* _PROBLEM TO SOLVE_
Of the entries below, return only those lines from the line with "Privacy policy (550, 957)" to the line with "Refund policy (329, 957)", exactly, both included.

********

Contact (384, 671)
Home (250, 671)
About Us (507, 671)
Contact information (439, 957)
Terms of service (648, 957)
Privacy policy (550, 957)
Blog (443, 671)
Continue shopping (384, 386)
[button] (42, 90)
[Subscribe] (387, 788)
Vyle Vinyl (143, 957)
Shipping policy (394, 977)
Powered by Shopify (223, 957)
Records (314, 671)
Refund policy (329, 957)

********

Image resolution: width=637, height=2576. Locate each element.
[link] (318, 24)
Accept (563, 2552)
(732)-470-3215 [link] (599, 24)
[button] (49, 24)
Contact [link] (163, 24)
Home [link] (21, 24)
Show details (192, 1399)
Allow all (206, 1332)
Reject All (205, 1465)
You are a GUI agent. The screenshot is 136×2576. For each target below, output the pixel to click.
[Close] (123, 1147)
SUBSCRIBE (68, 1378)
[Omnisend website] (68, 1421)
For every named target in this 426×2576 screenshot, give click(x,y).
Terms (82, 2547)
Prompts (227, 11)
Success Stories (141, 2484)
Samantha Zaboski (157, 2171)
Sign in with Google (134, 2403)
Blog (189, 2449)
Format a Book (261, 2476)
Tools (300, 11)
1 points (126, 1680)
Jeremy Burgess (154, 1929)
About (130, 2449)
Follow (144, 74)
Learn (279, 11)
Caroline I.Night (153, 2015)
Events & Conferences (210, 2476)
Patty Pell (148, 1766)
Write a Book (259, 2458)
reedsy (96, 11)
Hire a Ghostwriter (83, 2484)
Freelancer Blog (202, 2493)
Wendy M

********

* _OUTPUT OF THE TASK_
Privacy policy (550, 957)
Blog (443, 671)
Continue shopping (384, 386)
[button] (42, 90)
[Subscribe] (387, 788)
Vyle Vinyl (143, 957)
Shipping policy (394, 977)
Powered by Shopify (223, 957)
Records (314, 671)
Refund policy (329, 957)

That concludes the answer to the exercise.